Featured Artist | Frantisek Halfar | Please Don’t

Frantisek Halfar has been playing guitar for over 10 years and has been writing music ever since. He wrote the music for “Please Don’t” while traveling through Latin America after taking a break from graduating law school in the Czech Republic.

“What makes a melody great is finding the fine line between being original and catchy at the same time.”

How does the song “Please Don’t” come into being?

I recall that one day I was playing that riff, trying to combine it with some chord progressions when the verse of “Please don’t” came out. After jamming with the verse for a bit, the melody ensued very soon after and then the idea of the chorus occurred almost by itself. Simply put, it seemed like the whole song came out of initial idea of the verse riff rather naturally.

What do you think makes for a great melody?

I suppose that what makes a melody great is finding the fine line between being original and catchy at the same time. In this sense, the songs of the Beatles serve as a perfect example – despite using quite complex harmonies, they always managed to maintain the melody distinct and easy to remember. It’s exactly this ability to build a strong and simple melody upon a more complex and original chord progression that I believe makes a melody great.

5050songs Featured Artist, Frantisek Halfar
5050songs® Featured Artist, Frantisek Halfar

When you write songs, do you try to consciously guide the meaning or do you try to follow subconscious directions?

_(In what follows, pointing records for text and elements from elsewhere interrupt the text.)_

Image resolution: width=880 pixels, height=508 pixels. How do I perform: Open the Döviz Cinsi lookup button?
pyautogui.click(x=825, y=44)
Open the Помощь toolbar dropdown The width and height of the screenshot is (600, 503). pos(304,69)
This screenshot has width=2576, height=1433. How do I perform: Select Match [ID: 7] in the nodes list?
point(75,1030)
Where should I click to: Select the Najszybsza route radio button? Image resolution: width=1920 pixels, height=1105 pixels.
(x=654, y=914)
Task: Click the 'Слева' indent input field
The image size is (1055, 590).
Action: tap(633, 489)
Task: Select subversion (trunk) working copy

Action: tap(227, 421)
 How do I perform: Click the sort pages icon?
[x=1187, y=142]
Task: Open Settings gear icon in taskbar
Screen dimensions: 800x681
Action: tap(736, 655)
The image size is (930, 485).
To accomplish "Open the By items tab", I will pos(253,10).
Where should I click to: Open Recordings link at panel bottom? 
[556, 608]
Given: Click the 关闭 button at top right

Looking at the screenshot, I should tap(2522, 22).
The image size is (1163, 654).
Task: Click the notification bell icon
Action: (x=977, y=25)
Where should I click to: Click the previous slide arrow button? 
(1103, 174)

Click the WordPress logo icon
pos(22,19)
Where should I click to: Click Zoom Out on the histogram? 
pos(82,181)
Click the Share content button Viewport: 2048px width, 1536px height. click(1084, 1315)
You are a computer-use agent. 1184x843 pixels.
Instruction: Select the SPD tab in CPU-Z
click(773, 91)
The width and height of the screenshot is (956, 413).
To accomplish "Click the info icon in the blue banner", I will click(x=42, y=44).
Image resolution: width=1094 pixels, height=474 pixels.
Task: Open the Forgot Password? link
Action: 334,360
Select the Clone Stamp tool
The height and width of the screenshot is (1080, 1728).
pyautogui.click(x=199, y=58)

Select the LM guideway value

In fact, it always ends up being the mix of both. At the beginning, there is usually one idea that appears rather out of the blue, be it a short melodic line or chord progression. But when relying just on this one simple idea, I find myself swirling in repetitive patterns that may sound good, but do not really lead anywhere. At this point I try to guide the song more consciously, thinking about the harmonics and trying to imagine what the next step might be. So, it’s always a kind of an interplay between grasping random ideas and pushing them forward with a more deliberate approach.

What do you do to help yourself tap into that creative energy?

I don’t follow any specific procedure, nor do I schedule the time to write; it mostly comes at random. Ideas usually occur when I just happen to be playing my guitar rather aimlessly, be it some songs I know or only improvising. It can be just one chord, specific rhythm or a few notes that, just at the given moment, sound different and intriguing, making me wonder where it might be heading. At that moment, one might say I’m “tapped”.